En mala hora se le ocurrió opinar sobre la Semana Santa. ¿Pero la nueva consejera de Igualdad de qué guindo se nos ha caído? ¿Qué se creía, que vivía en Nueva York? Menudo despiste hay que tener. Con la cantidad de temas que había para despachar en Andalucía (donde se puede discutir abiertamente sobre los goles del Betis, sobre el arte que tenía Picasso pintando cubos o sobre la mejor manera de rebozar los boquerones), esta onubense atolondrada tuvo que meterse un día a opinar sobre la Semana Santa. Y no precisamente para proclamar en un pregón que se le saltaban las lágrimas de emoción cada vez que el aroma a incienso se le mezclaba en el alma con el del azahar, sino para decir que las procesiones son unos desfiles de hipocresía, rancias, etcétera.

Es verdad que lo dijo hace años, en un periódico local y cuando a ella ni se le pasaría por la imaginación dedicarse jamás a gobernar comunidades autónomas. Pero claro, la vida da muchas volteretas y cuando se quiso dar cuenta ya había dejado de escribir esos artículos en la prensa sobre los demás para que fuéramos los demás los que los escribiéramos sobre ella. Así que su estreno en la escena política no ha podido ser menos airoso: ha tenido que debutar poniéndose de rodillas para pedir perdón por aquellas herejías que, si lo llega a saber, en vez de firmarlas con su nombre -que es Rocío- habrían acabado en la papelera.

Quizás nadie se lo advirtiera, pero a la política hay que venir opinada ya de casa, porque luego saltan los rastreadores de pasados turbios y -de igual manera que se le ha descubierto a algún presidente de los Estados Unidos su afición a fumar marihuana en los tiempos de la universidad- se le han descubierto a la señora consejera estos pecados de juventud que le pueden pasar factura.
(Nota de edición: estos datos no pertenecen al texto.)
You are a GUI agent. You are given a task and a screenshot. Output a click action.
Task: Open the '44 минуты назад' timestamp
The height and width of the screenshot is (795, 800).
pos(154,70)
Y se la pueden pasar por haberse atrevido a pisar terreno sagrado, metiéndose donde nadie la llamaba, razones por las cuales ahora tiene que pedir disculpas, no solo ante los sectores más conservadores (que se sienten perseguidos por el azote del laicismo), sino también ante una izquierda que tampoco la perdona: en su caso por ser tan clasista que ni respeta las tradiciones del pueblo llano.
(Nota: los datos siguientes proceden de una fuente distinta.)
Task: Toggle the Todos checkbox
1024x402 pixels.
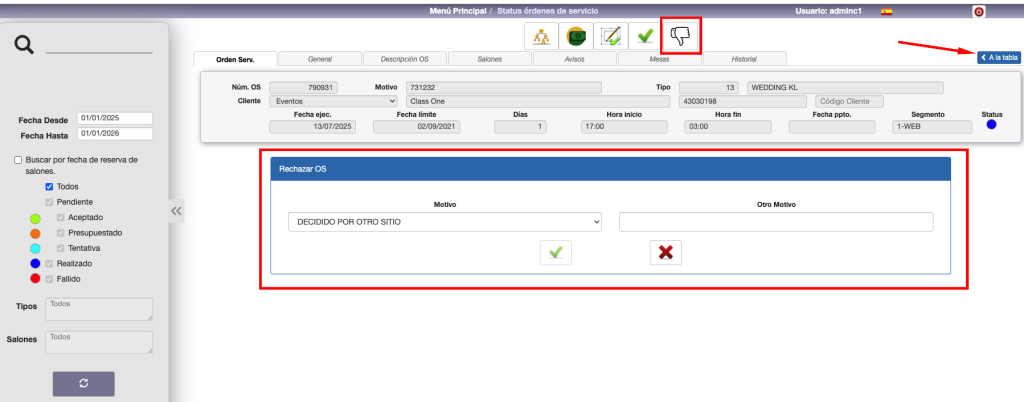Action: (x=49, y=186)
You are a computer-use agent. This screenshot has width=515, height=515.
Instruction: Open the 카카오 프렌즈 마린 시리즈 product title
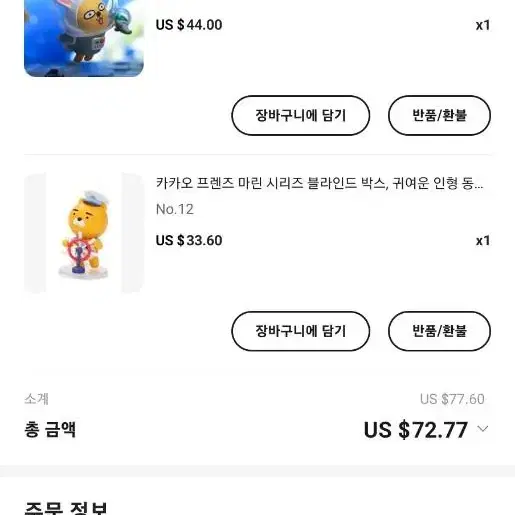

Afortunadamente la política también amansa a las fieras y -de la misma forma que se perdona a algunos diputados sus discursos incendiarios del pasado, y se les permite que sigan acudiendo al Congreso sin corbata, pero con la condición de que se compren un chalet en Galapagar- a esta señora seguro que le perdonarán su pasado revoltoso.

Cuando ella disponga, podrá demostrar, vistiendo de mantilla el jueves santo, o haciendo donativos de dinero público a esas cofradías agraviadas, que todo lo que dijo contra las procesiones (o a favor de la cultura árabe, que por lo visto es el colmo de la tolerancia y de la lucha feminista) no fueron más que chistes de mal gusto; y podrá dejar claro que está profundamente arrepentida. O que si por ella fuese, la Semana Santa tendría que durar hasta mediados de octubre.